What if you want to filter according to multiple conditions?

What's wrong with

lambda fname: func1(fname) and func2(fname) and func3(fname)

?


On Mon, Jan 20, 2014 at 5:07 PM, Steven D'Aprano <steve@pearwood.info> wrote:
On Sun, Jan 19, 2014 at 11:56:49PM -0800, Andrew Barnert wrote:

> And your suggestion has the exact same problem that naive set theory had:

> >>> russellset = predicateset(lambda s: s not in s)
> >>> russellset in russelset
>
> Presumably this should cause the computer to scream "DOES NOT
> COMPUTE!" and blow up, which I think would be hard to implement in
> CPython.

It should just raise an exception. I leave implementation as an exercise
for the reader :-)

This sort of thing is a staple of bad old science fiction, where the
Hero would save the world by getting the super-intelligent Artificial
Intelligence Doomsday Computer to calculate some variation of the above.
But of course, a *truely* intelligent computer would merely say "I see
what you did there. Good try, feeble meatbag, but not good enough" and
launch the missiles.


> The big problem is coming up with a compelling use case. This one doesn't sell me:
>
>     bar_files = search_files('bar', exclude=predicateset(lambda fname: not fname.endswith('~'))) 

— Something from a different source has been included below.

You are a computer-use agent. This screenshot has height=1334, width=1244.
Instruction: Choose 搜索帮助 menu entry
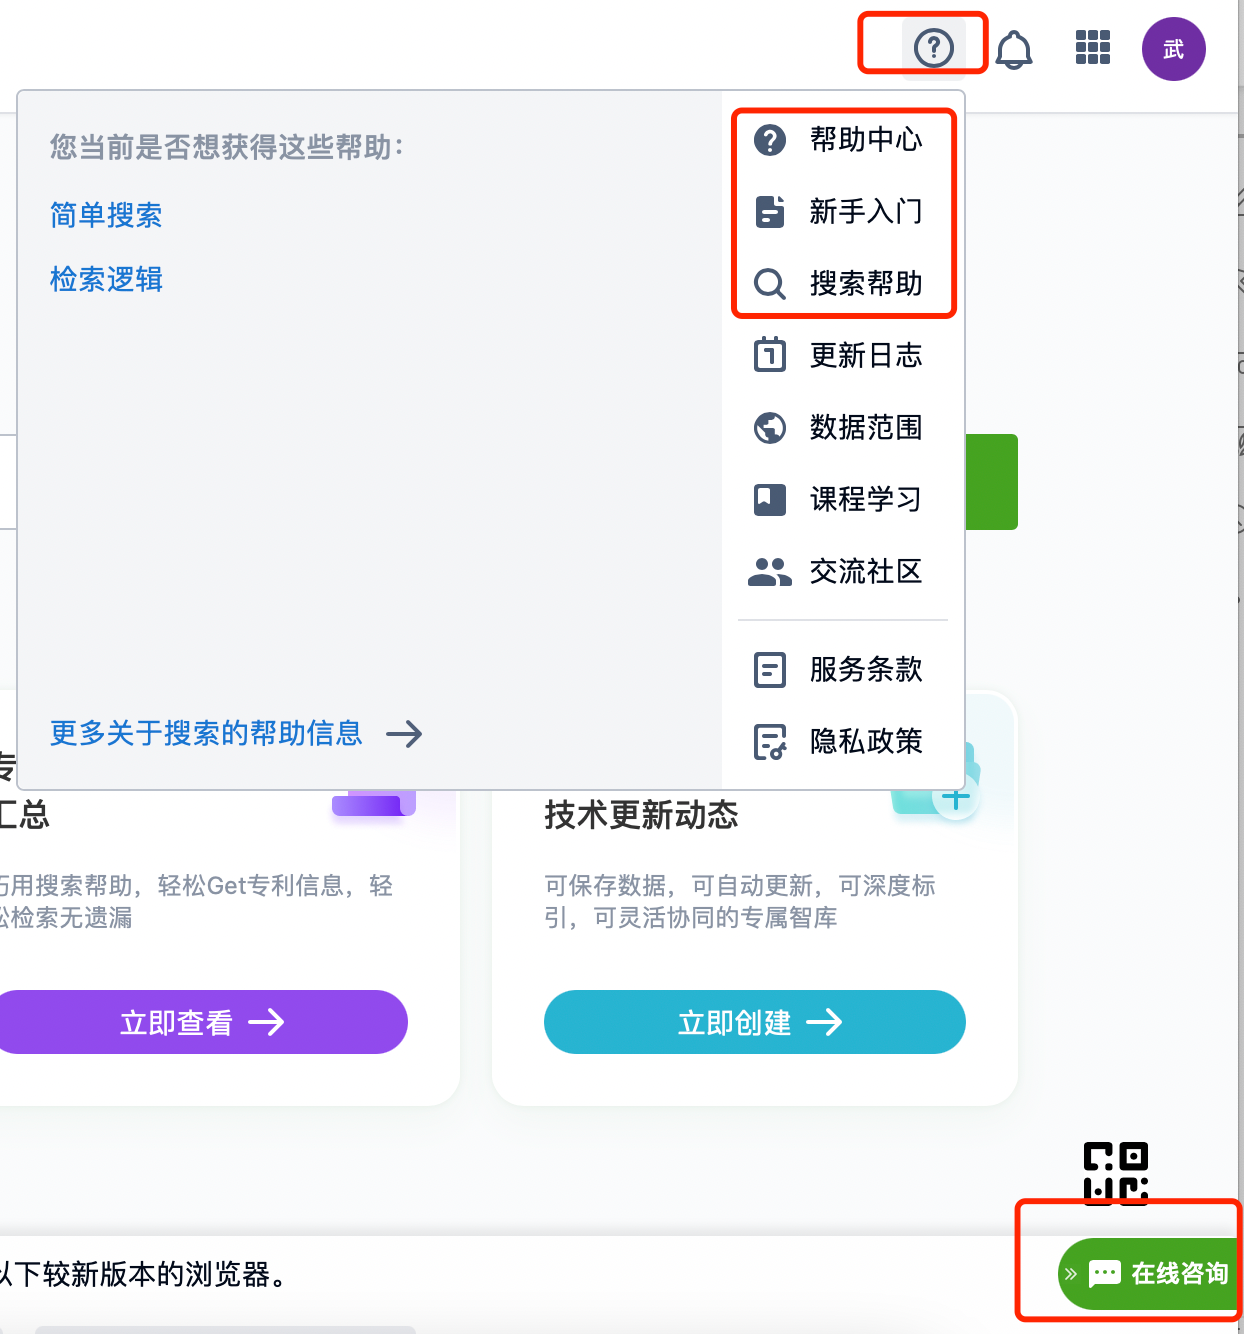coord(865,284)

If it's a project on PyPI, the only use-case necessary is the author
thinks it's cool.


> It seems like it make more sense to have exclude take a function, so you could just write:
>
>     bar_files = search_files('bar', exclude=lambda fname: not fname.endswith('~'))

What if you want to filter according to multiple conditions? A tuple of
functions makes sense. Add a helper function that tests against those
multiple functions, and you're halfway to this PredicateSet. Adding
set-like methods seems like overkill.